Pathway enrichment (KEGG annotation) [22] showed that upregulated genes at 72 h were predominantly linked to primary metabolism, including carbohydrate, lipid, and amino acid pathways, as well as secondary metabolite biosynthesis such as terpenoids and polyketides. Conversely, genes involved in transport, sulfur metabolism, and oxidative phosphorylation were repressed, particularly those connected with cephamycin C and CA biosynthesis (S1 Fig in S1 File).
Protein–protein interaction (PPI) networks predicted with STRING [23] and visualized in Cytoscape [24] revealed significant enrichment (p < 1.0e-16): upregulated DEGs formed a network of 205 nodes and 129 edges, while downregulated DEGs formed one with 127 nodes and 93 edges (Fig 4). Functional enrichment with ShinyGO (15) further highlighted associations between metabolic and developmental processes (Fig 5).
The network in red corresponds to the up-regulated genes with some representative highlighted clusters. Cluster 1A: Bacteriophage T4, Gp19, tail tube. 1B: Fatty acid and lipid metabolic process. 1C: Sesquiterpenoid and triterpenoid biosynthesis. 1D: Organic acid metabolic process. 1F: Cysteine and methionine metabolism and 1F: Lanthionine synthetase C-like. In blue, the network for the down-regulated genes with some representative highlighted clusters. 2A: Penicillin and cephalosporin biosynthesis. Cluster 2B: Sulfur metabolism. 2C: aminopeptidase activity and whiB. 2D: Glycine betaine transport; 2E: Beta-lactamase and acetyltransferase domain.
A) Up-regulated genes. B) Down-regulated genes.
Conversely, at 24 hours of cultivation, most of the genes that were up-regulated were those related to phage tail sheath proteins (Fig 6A). Regarding the genes that decreased their expression, it was found that these are related to phosphate ion transport, sulfur metabolism and two-component regulatory system (Fig 6B). Below are described some of the most representative differentially overexpressed genes at 24 and 72 hours of growth.
A) Up-regulated genes. B) Down-regulated genes.
Organization of phage tail related genes in S. clavuligerus.

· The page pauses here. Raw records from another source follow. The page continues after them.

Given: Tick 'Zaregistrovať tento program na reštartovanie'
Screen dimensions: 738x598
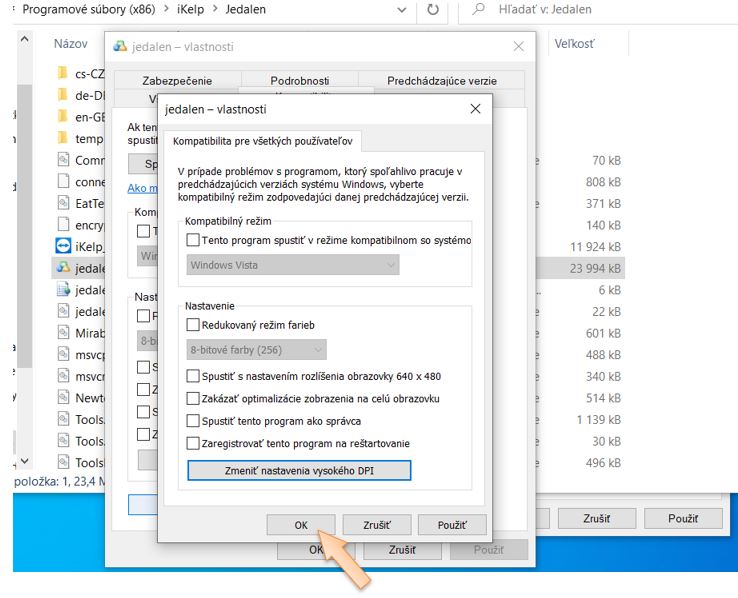Looking at the screenshot, I should coord(194,443).
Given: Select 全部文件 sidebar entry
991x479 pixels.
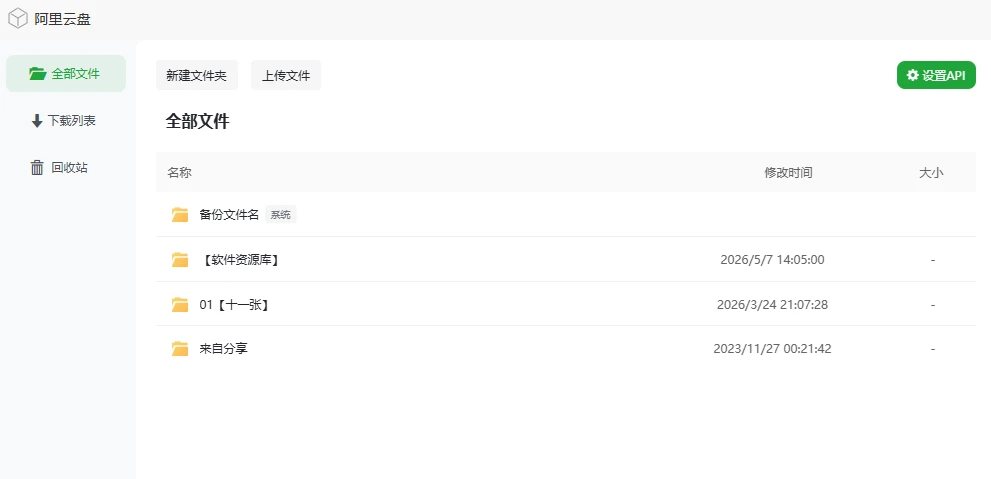Looking at the screenshot, I should point(66,73).
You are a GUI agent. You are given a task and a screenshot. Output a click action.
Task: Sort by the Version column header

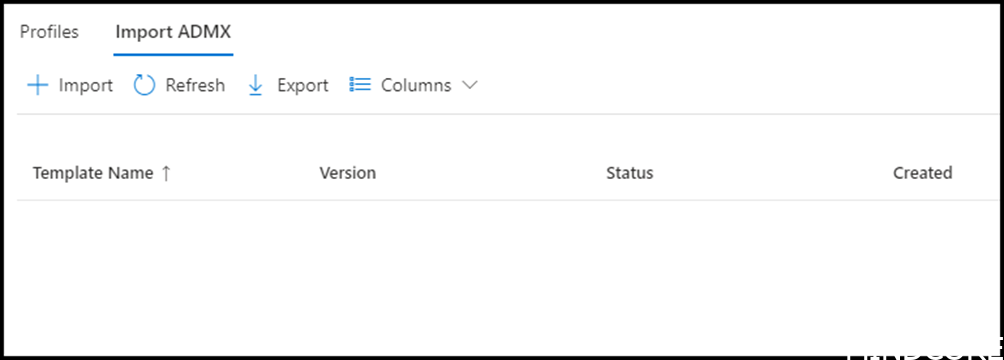(348, 173)
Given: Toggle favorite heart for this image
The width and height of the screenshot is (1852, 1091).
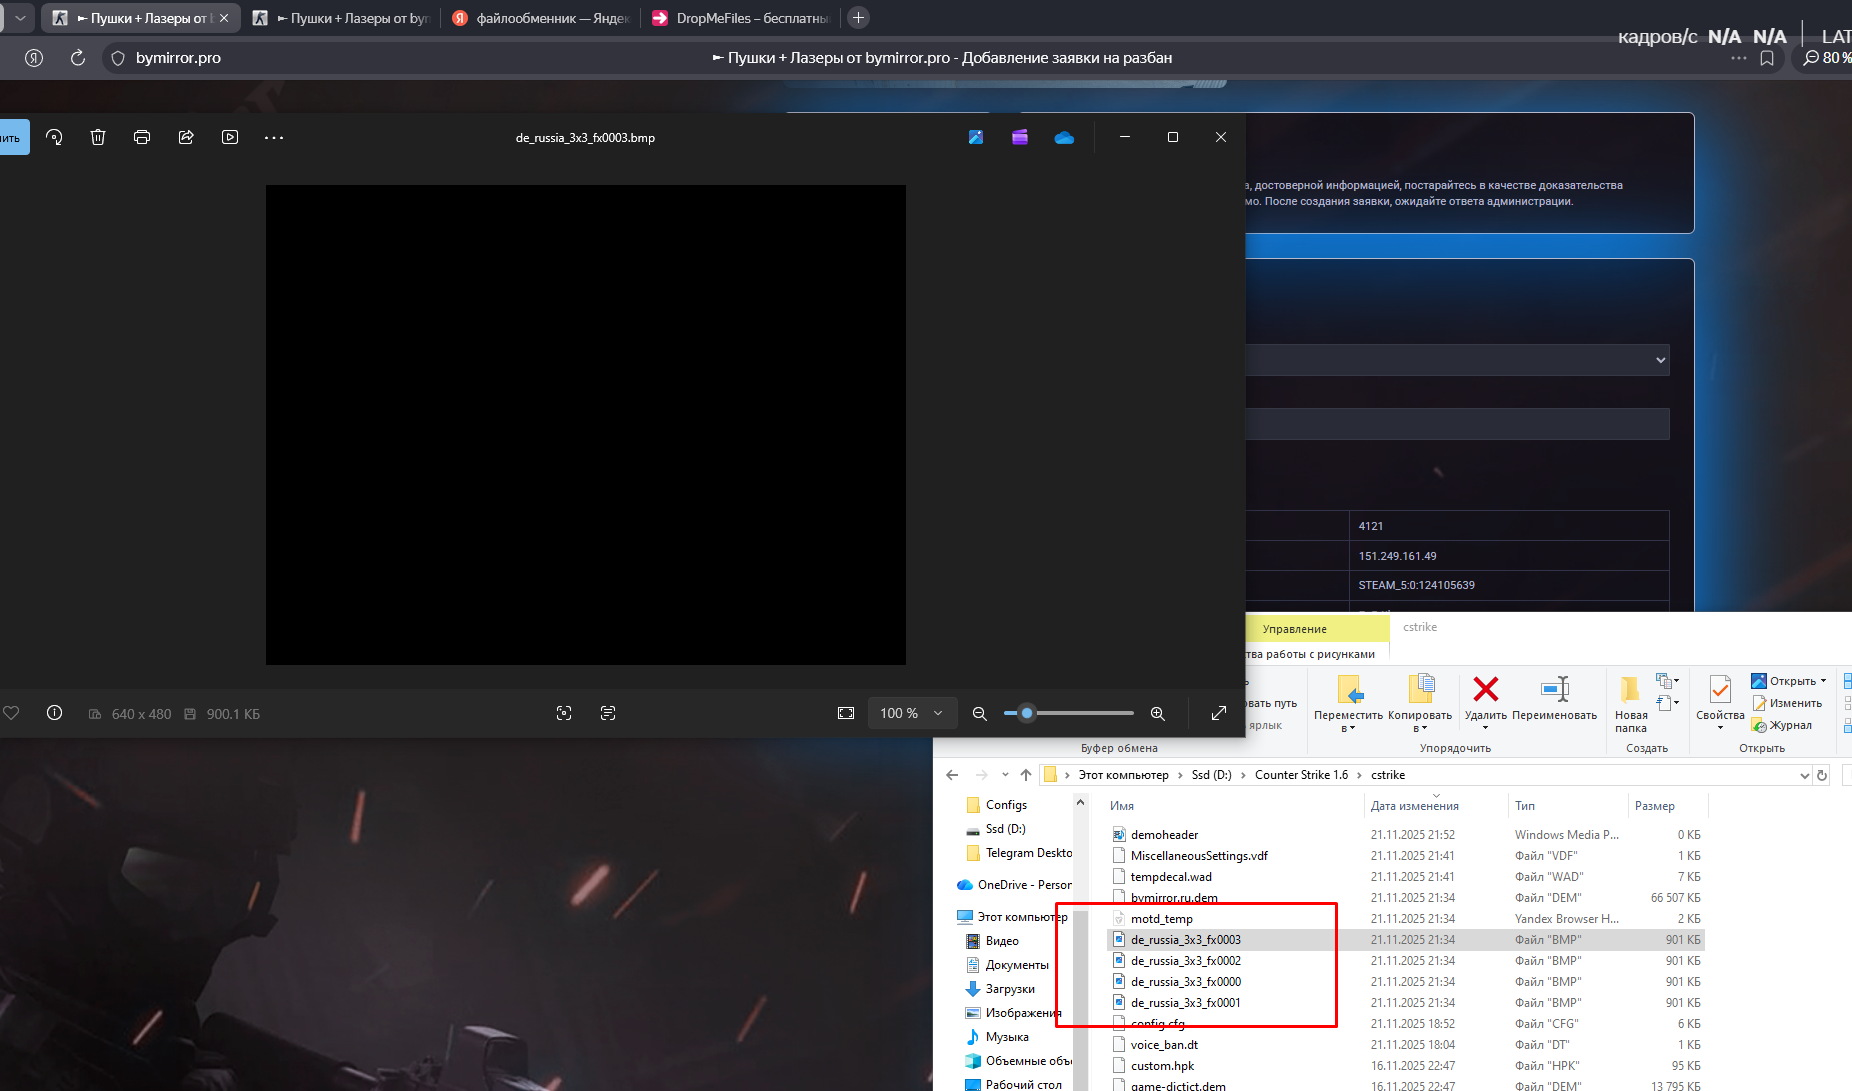Looking at the screenshot, I should coord(11,713).
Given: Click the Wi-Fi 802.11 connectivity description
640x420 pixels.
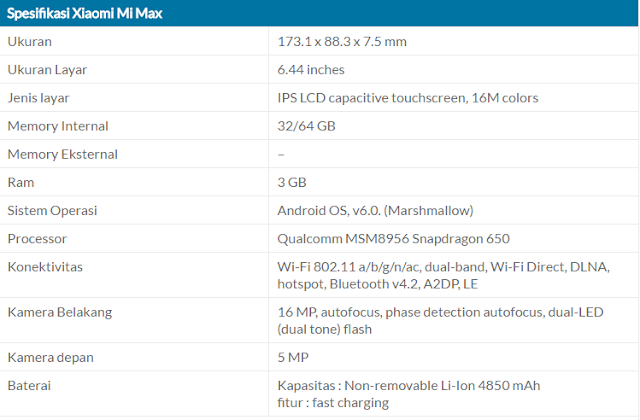Looking at the screenshot, I should tap(444, 276).
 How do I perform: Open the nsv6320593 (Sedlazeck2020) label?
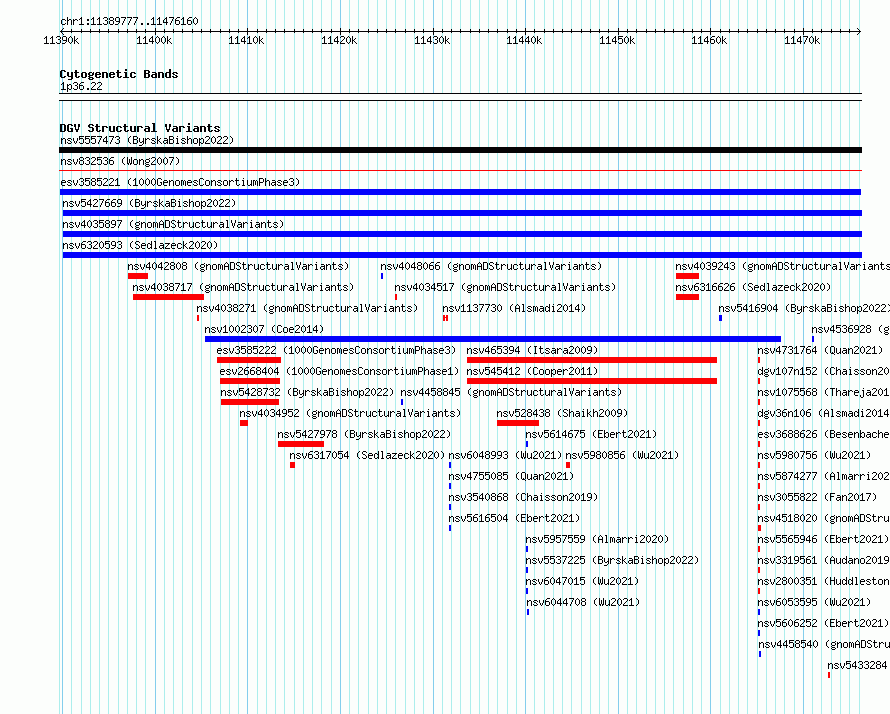(x=140, y=245)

CIS-related gene expression increased at both 24 h and 72 h. Early in cultivation (24 h), the overexpressed cluster was mainly plasmid-borne (Fig 7C), whereas at 72 h the chromosomal cluster showed 2–3.5-fold higher expression levels (Fig 7A). Network analysis (STRING-DB) indicated possible functional connections between CIS genes and terpene biosynthetic enzymes (score = 0.772), suggesting a metabolic or regulatory association (Fig 7B). In addition, CRV15_RS27960, encoding a SARP-family DNA-binding regulator, was predicted to interact with phage-related genes based on genomic co-occurrence and gene neighborhood, supporting its possible role in cluster regulation. Although bioinformatic analyses suggested potential functional connections, these relationships are still hypothetical and require experimental confirmation.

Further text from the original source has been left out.